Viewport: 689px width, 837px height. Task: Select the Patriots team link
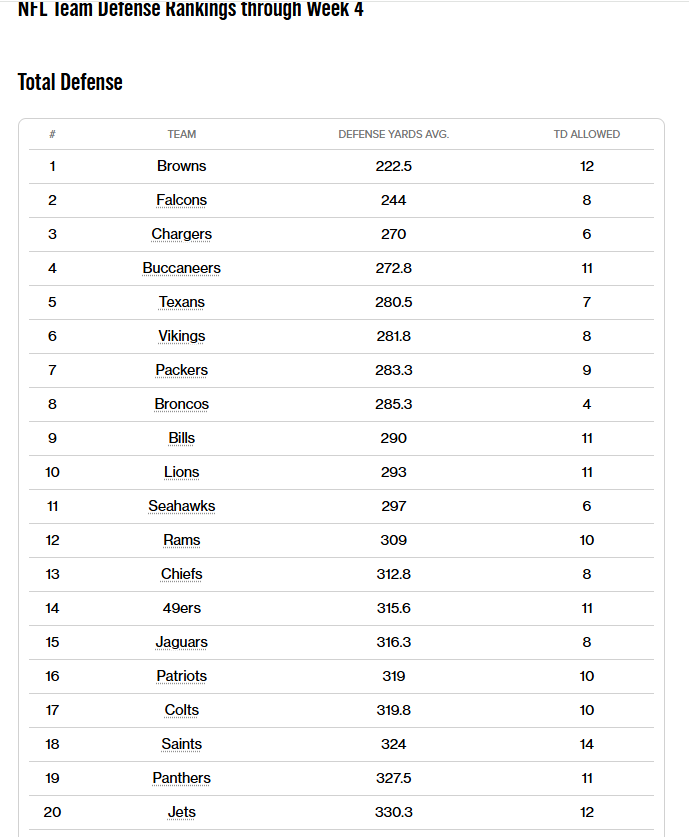182,676
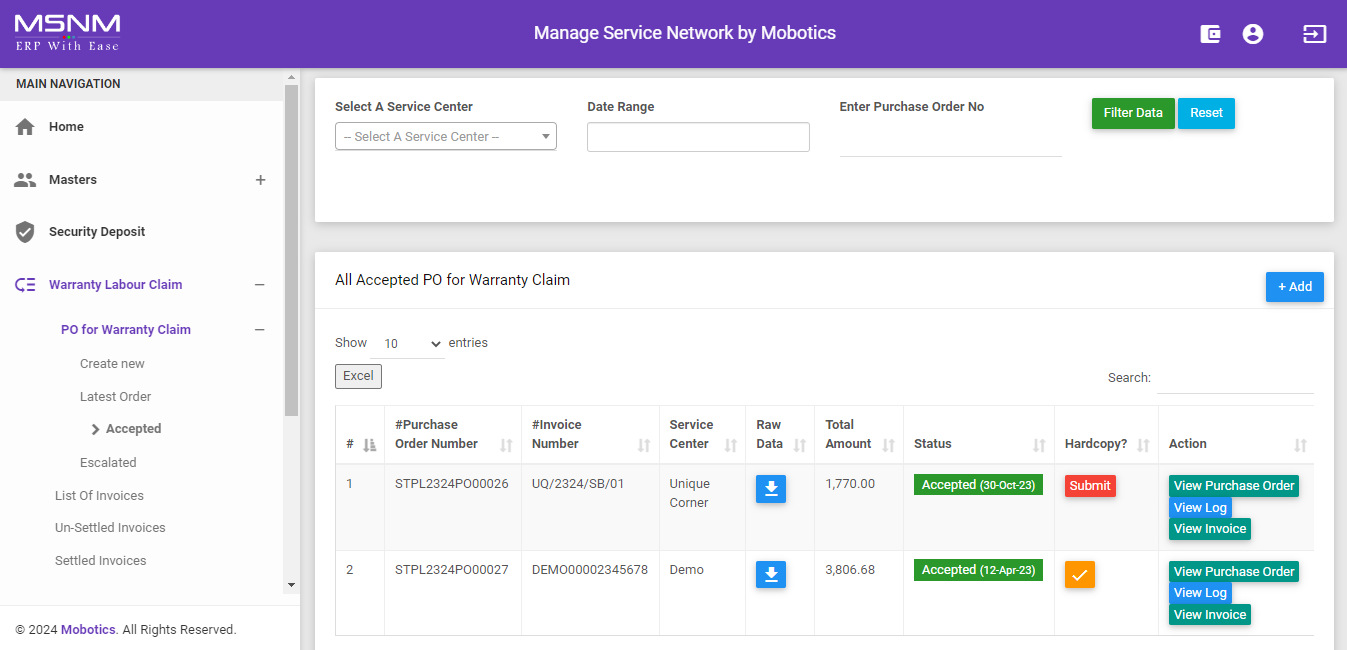1347x650 pixels.
Task: Download raw data for STPL2324PO00026
Action: click(x=770, y=489)
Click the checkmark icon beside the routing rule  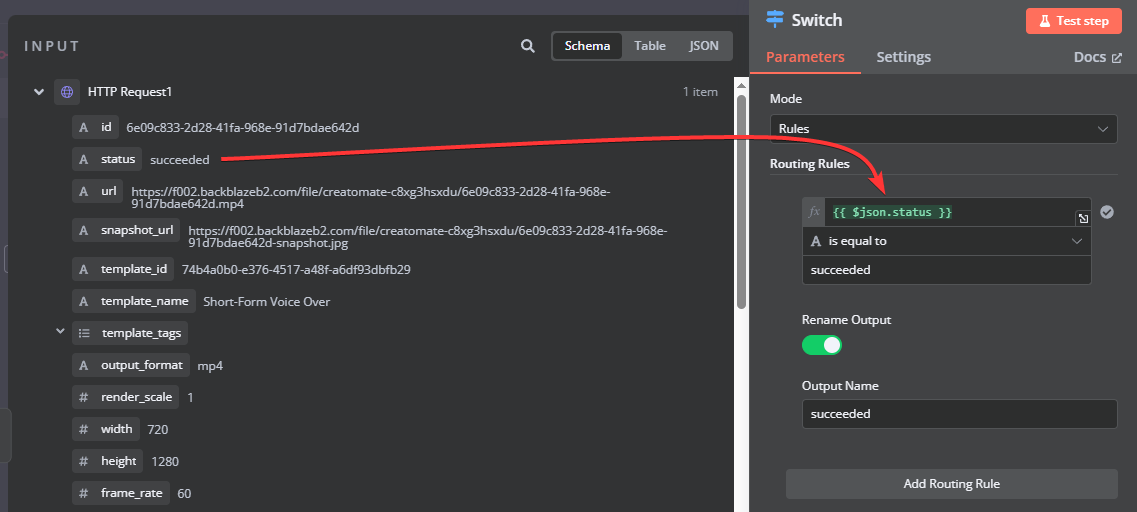1107,212
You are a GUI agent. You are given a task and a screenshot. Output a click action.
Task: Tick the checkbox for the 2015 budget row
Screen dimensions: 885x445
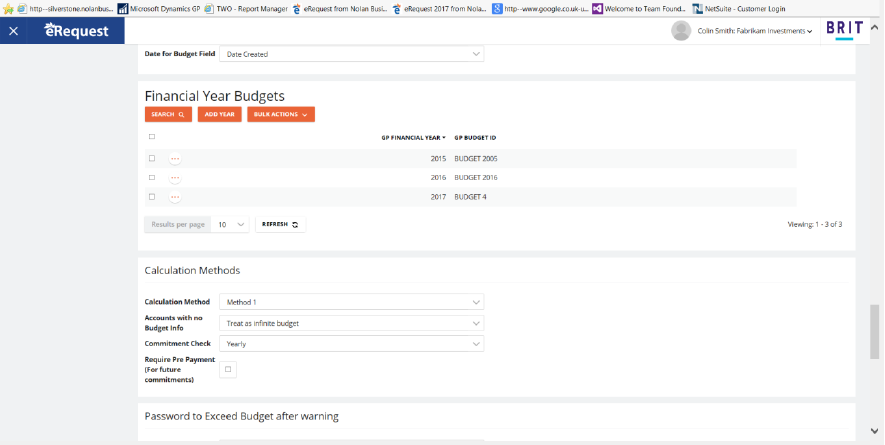152,159
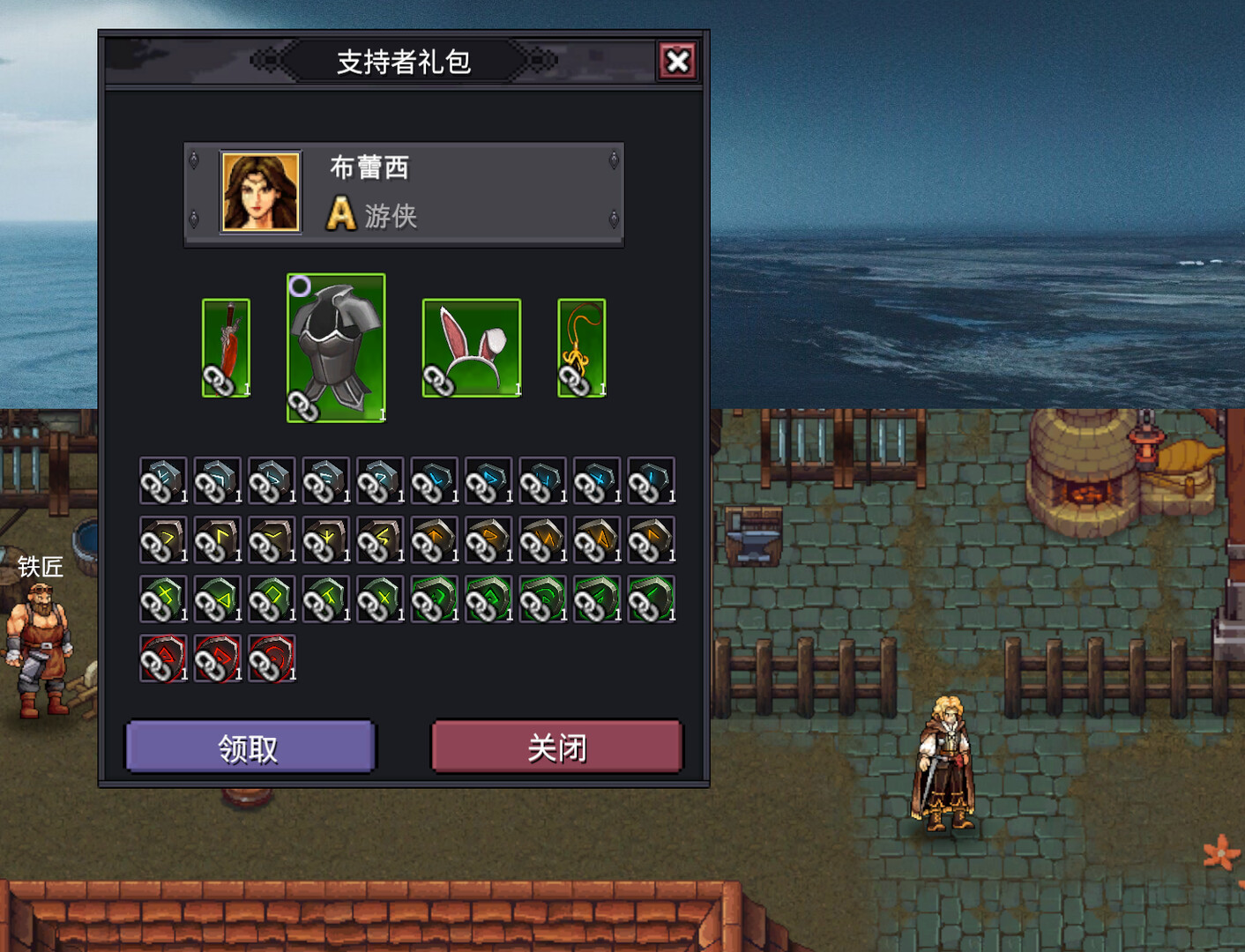The width and height of the screenshot is (1245, 952).
Task: Click the last orange rune stone
Action: point(652,539)
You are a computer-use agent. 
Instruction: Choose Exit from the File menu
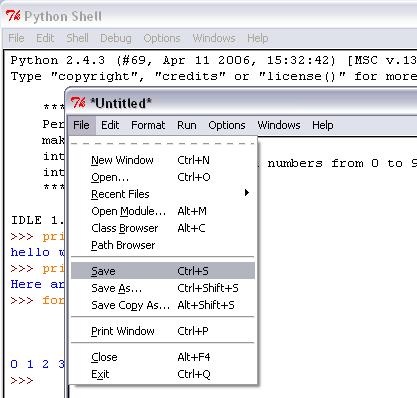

━━━━━━━━

WORK REQUIRED: From the entries, report each line that includes the word "agent".

ANSWER BELOW:
You are a GUI agent. You are given a task and a screenshot. Output a click action.
You are a computer-use agent. 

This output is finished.